Week 4: List of videos and their intended learning outcomes
Video title Intended learning outcomes
Key parameters affecting solid particle erosion
  • Classify the different types of erosion.
  • Explain the effect of particle impact angle on the impact erosion of brittle and ductile targets.
  • Identify the material- and particle-related parameters affecting impact erosion.
  • Identify the particle-related parameters affecting impact erosion.
  • Describe direct and indirect effects of particle size and shape on impact erosion.
  • Discuss the effect of impact velocity on impact erosion.
  • Illustrate the effect of solid loading and explain the screening effect.
  • Illustrate the effect of time and discuss the feasibility of steady-state erosion approximation.
The direct impact test
  • Describe the direct impact test.
  • Identify the control and output variables in a direct impact test.

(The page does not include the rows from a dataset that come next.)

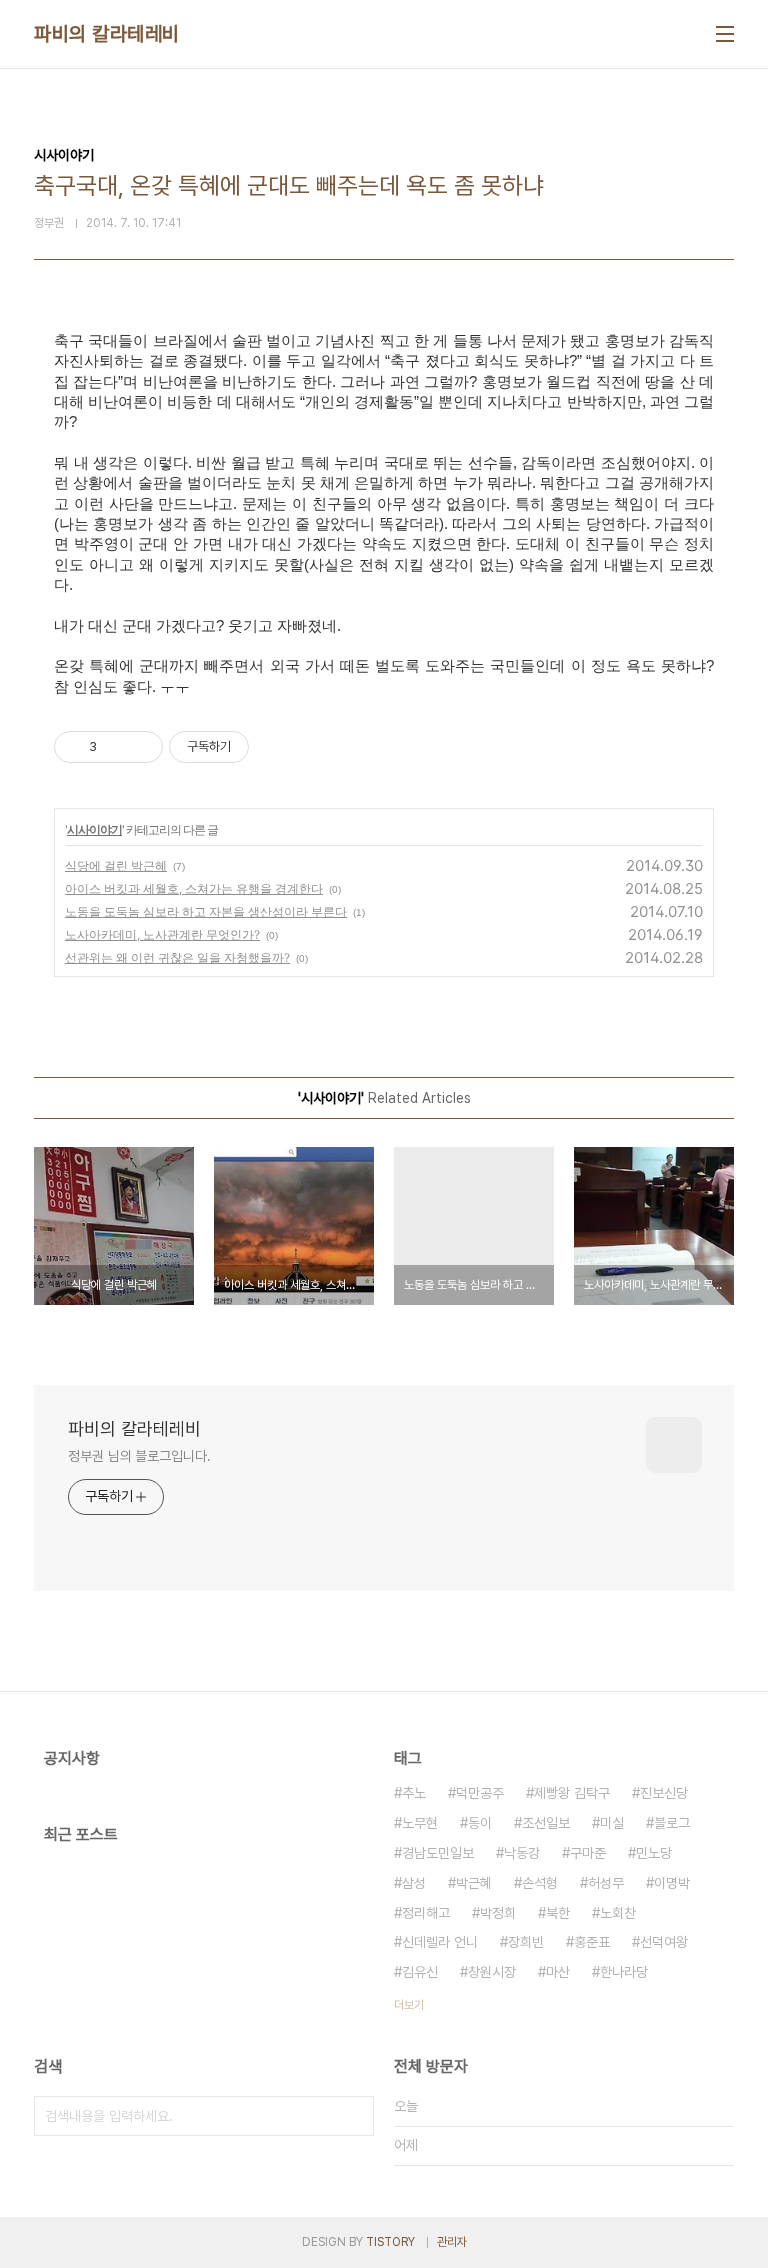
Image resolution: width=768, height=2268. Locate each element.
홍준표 (592, 1942)
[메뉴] (725, 34)
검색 (354, 2116)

  • Characterize dry and wet direct impact tests from the fluid dynamic point of view.
  • Justify the different erosion behaviors observed in dry and wet direct impact tests.
  • Derive the expression for the Integral Erosion Ratio in dry and wet direct impact tests.
Numerical modelling of solid particle erosion (part 1)
  • Illustrate the standard methodology for CFD-based erosion prediction.
  • List the main assumptions of this methodology.
  • List the main output erosion-related variables and explain how they are obtained.
  • Define what an erosion model is.
Numerical modelling of solid particle erosion (part 2)
  • Classify erosion models based on their origin.
  • Explain how empirical erosion models can be obtained from a dry direct impact test.
  • Cite a widely used erosion model.
Frontiers in erosion modelling
  • List the main limitations of the standard methodology for CFD-based erosion prediction.
  • Explain the quasi-static approach to model unsteady-state erosion.
  • Illustrate the motivation behind the mixed Eulerian-Eulerian / Eulerian-Lagrangian approach.
  • Understand the critical issues related with point-particle approximation and mention a possible strategy to overcome them.
  • Mention possible strategies to overcome the inaccuracies inherent in the use of empirical erosion models taken from the literature.